1. In her reading, Representation As Articulation Between Theory and Practice, Agrest describes the production of Architecture through three registers: drawing, writing, and building. While these three registers seem to be very different from one another, do any of these seem to hold more importance over the other two? In what combinations can these registers come together to produce a successful representation. Do you see any other means of representation that may build upon these three registers? (film, theater, etc.)
2. Agrest states, "...representation is one of the first areas in which ideological changes manifest themselves." She goes on to describe, "...the understanding of the world was based on establishing similarities between things, images, and words." What role do analogies play in our work as designers?

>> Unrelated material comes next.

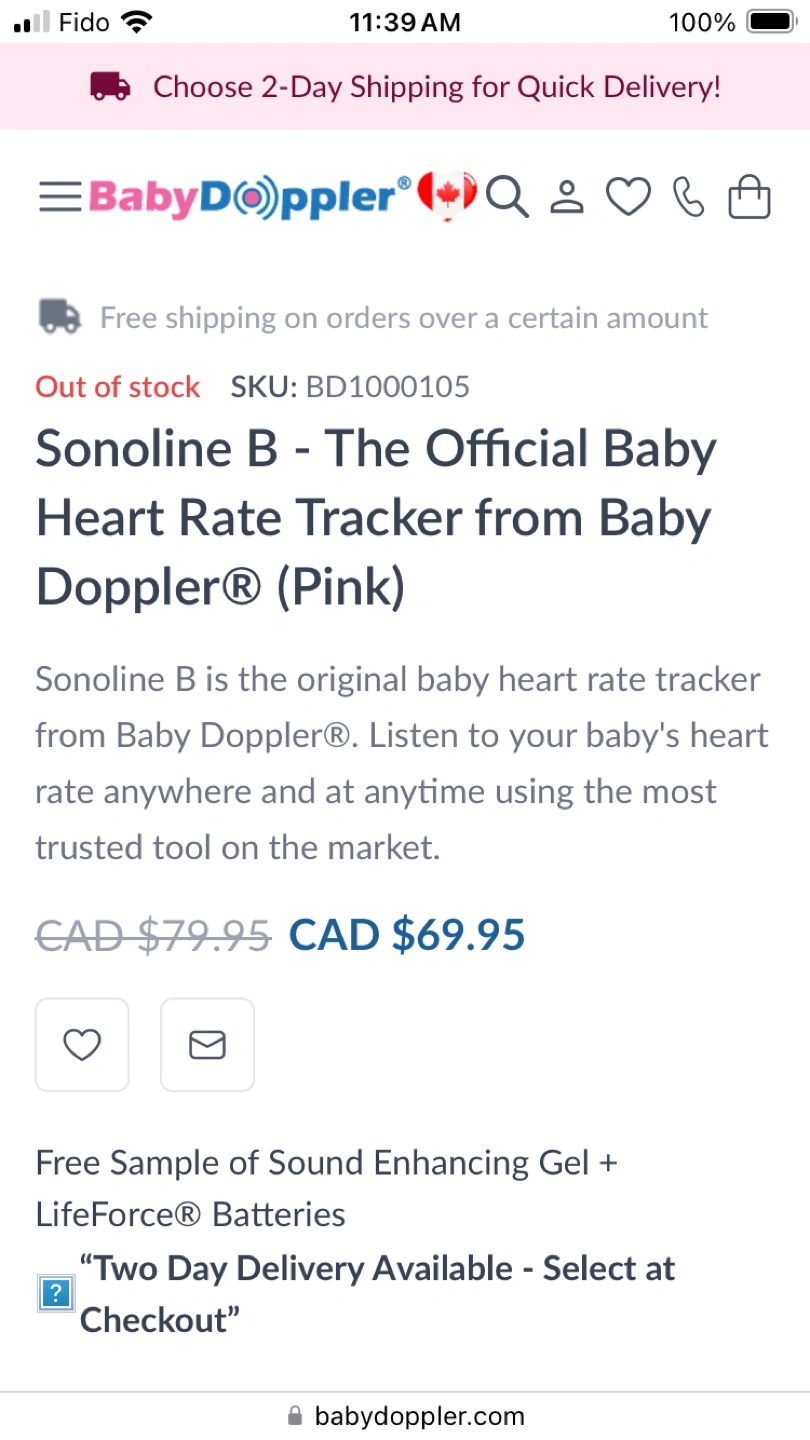Tap the question mark image placeholder

pyautogui.click(x=55, y=1295)
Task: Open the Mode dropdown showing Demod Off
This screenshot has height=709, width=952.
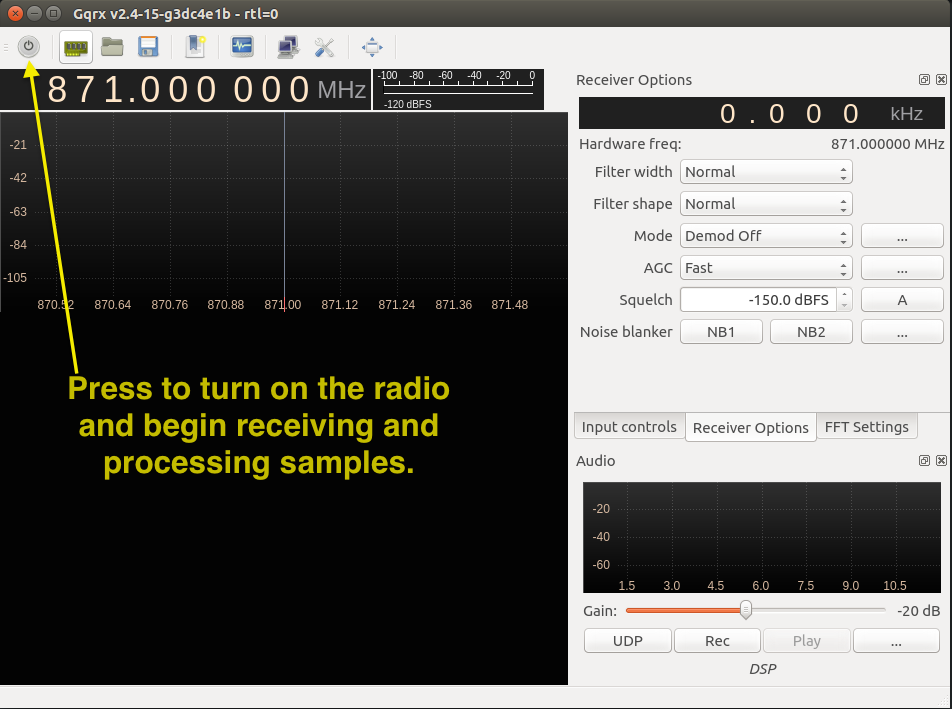Action: pyautogui.click(x=766, y=236)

3. On page 168, Agrest claims a clear separation between design and construction, in the middle being the place of articulation between theory and practice where critical thought and new theories are developed. Do you feel the production of Architecture falls evenly within this separation as a process from one side to the other or is one side more heavily weighted over the other? (Design vs. Construction)

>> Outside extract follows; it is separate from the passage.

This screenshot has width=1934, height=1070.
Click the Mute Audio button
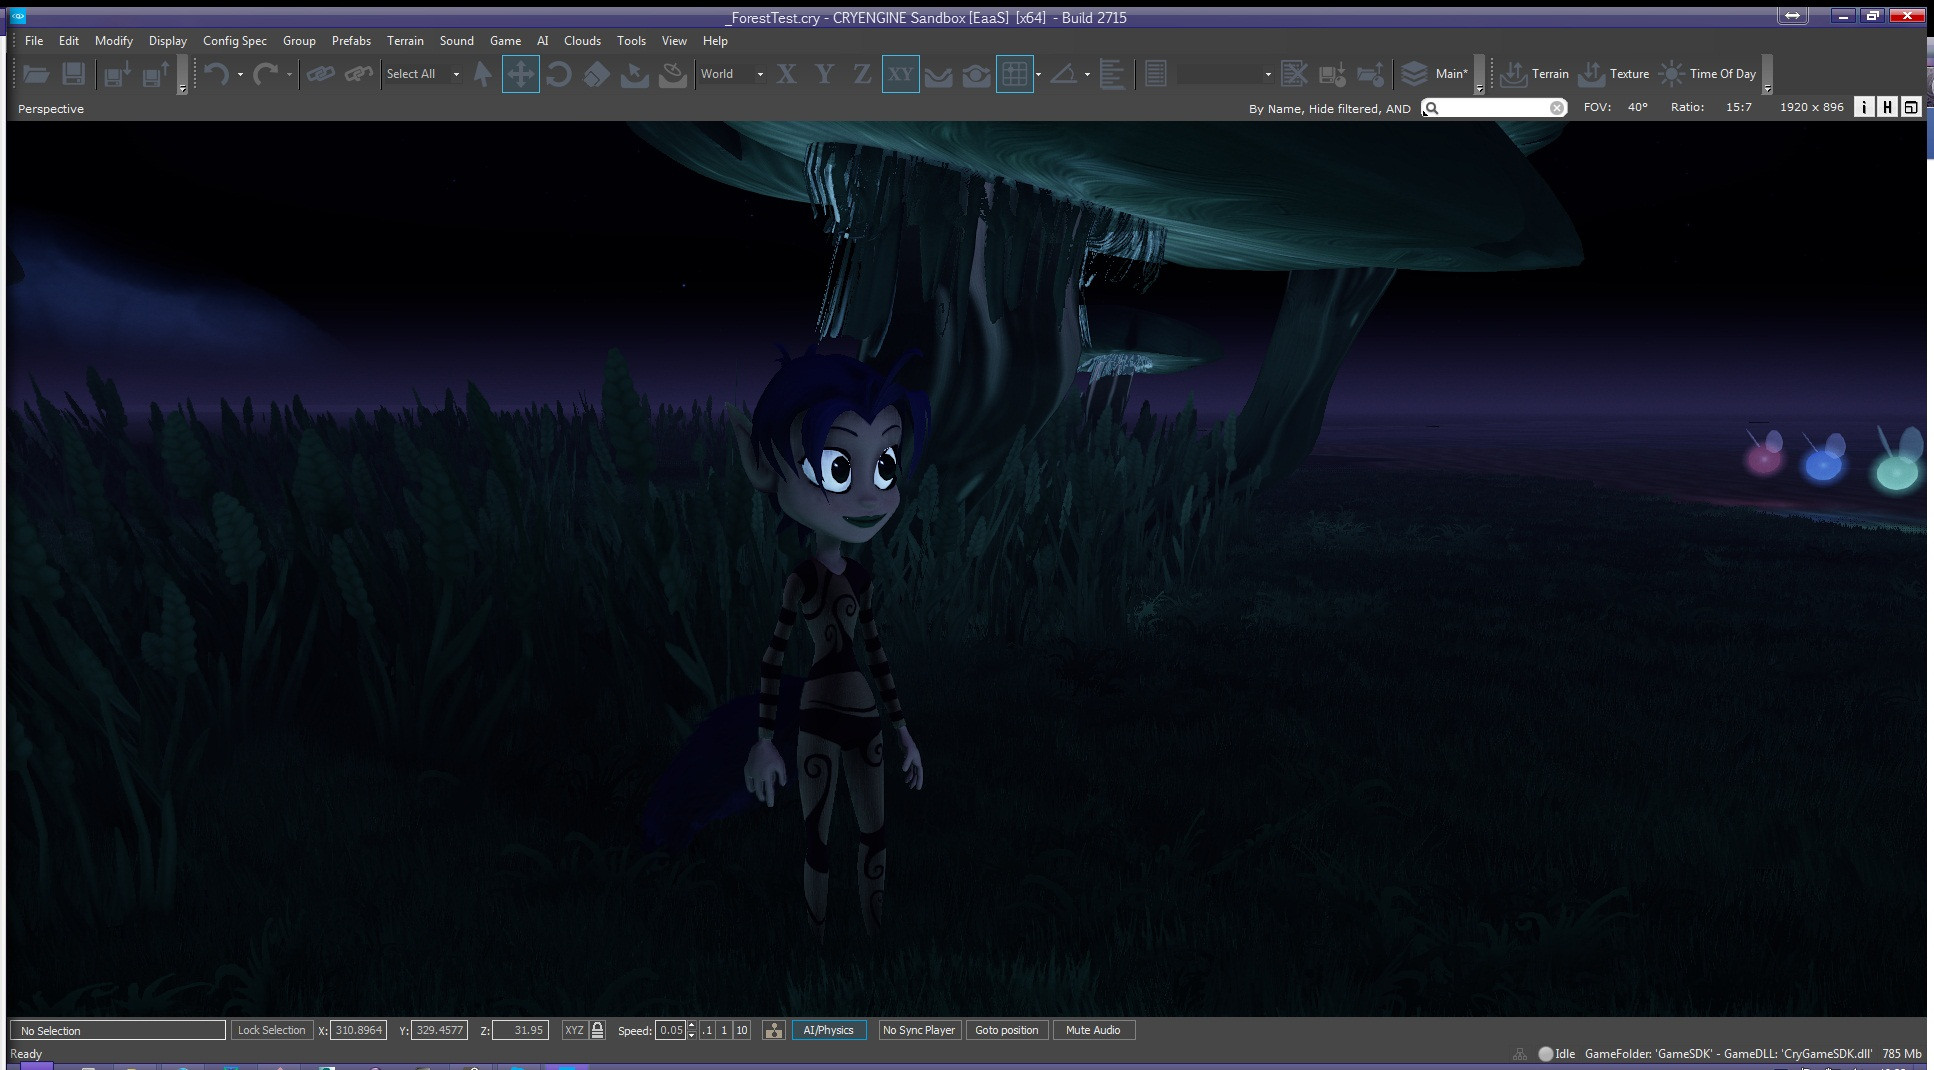click(x=1093, y=1030)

4. "Given the nature and the characteristics of the contemporary city, and urban culture, the mode of its representation needs to be rethought." What different means of representation might be necessary when considering the scale of a city versus representing a static building?
5. In what ways might the computer be holding us back primarily as, "...a tool in the production of architecture..." and how might we be able to utilize these new technologies to their full capacity to represent our architectural designs?